[[ AVAILABLE RECORDS open ]]

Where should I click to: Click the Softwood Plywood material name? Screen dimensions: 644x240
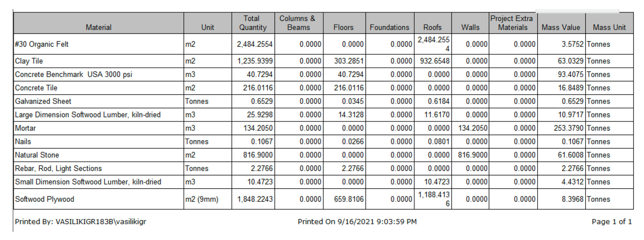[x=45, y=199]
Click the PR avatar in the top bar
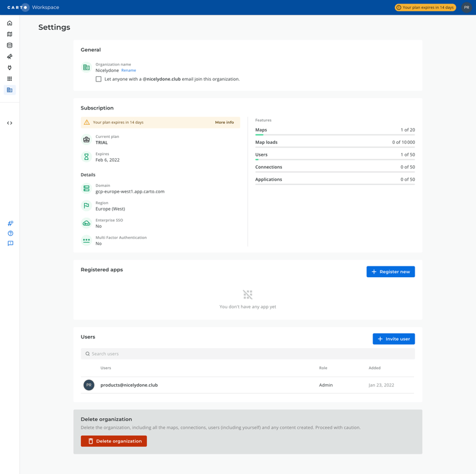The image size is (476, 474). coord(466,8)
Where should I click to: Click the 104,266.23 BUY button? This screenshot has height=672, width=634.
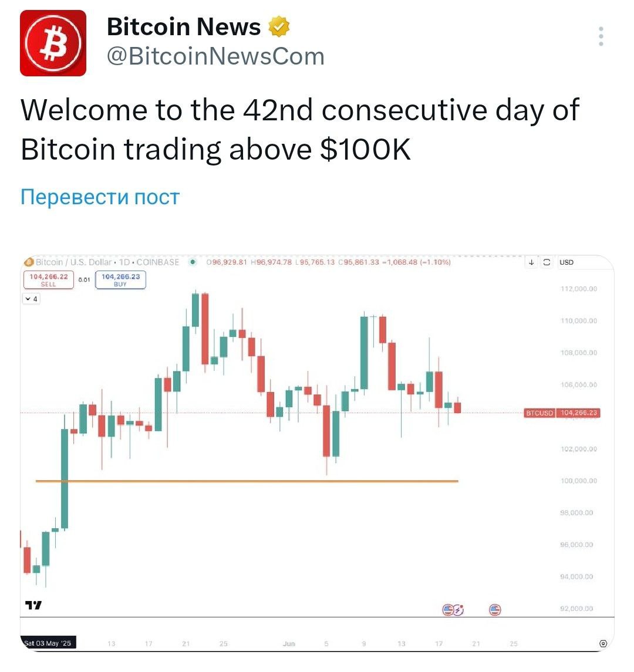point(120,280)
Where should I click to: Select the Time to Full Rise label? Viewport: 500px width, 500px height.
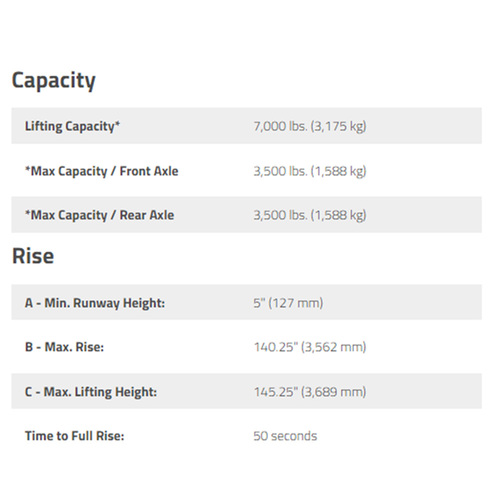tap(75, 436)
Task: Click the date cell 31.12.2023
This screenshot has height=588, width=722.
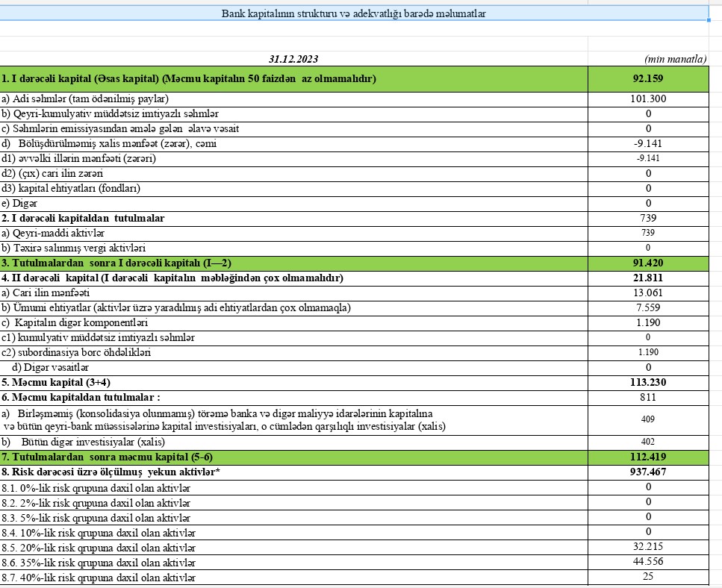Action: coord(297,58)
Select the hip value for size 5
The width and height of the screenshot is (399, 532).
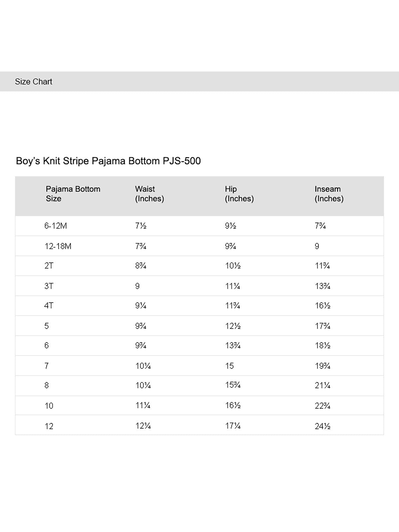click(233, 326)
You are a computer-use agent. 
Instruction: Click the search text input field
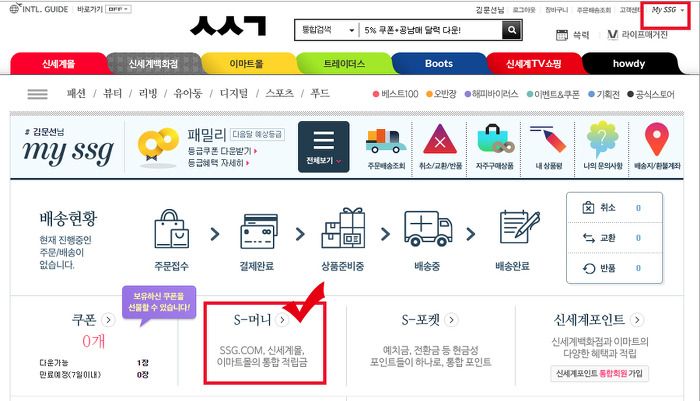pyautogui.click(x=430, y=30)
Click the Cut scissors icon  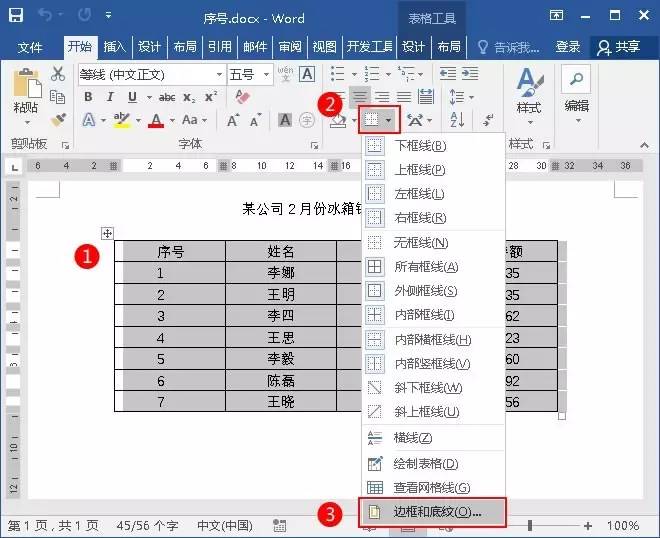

[[ AVAILABLE RECORDS closed ]]

* _TO DO_
The copy must match the listing above exactly but contain no pictures.

* _SOLVED EXERCISE_
Where should I click to: Click the Softwood Plywood material name? Screen dimensions: 644x240
[x=45, y=199]
Click the PR avatar in the top bar
The image size is (476, 474). coord(466,8)
Where should I click to: Click the 104,266.23 BUY button? This screenshot has height=672, width=634.
point(120,280)
Where should I click to: Select the Time to Full Rise label? Viewport: 500px width, 500px height.
tap(75, 436)
Task: Click the date cell 31.12.2023
This screenshot has height=588, width=722.
Action: coord(297,58)
Select the hip value for size 5
The width and height of the screenshot is (399, 532).
click(233, 326)
You are a computer-use agent. 
Instruction: Click the search text input field
pyautogui.click(x=430, y=30)
Click the Cut scissors icon  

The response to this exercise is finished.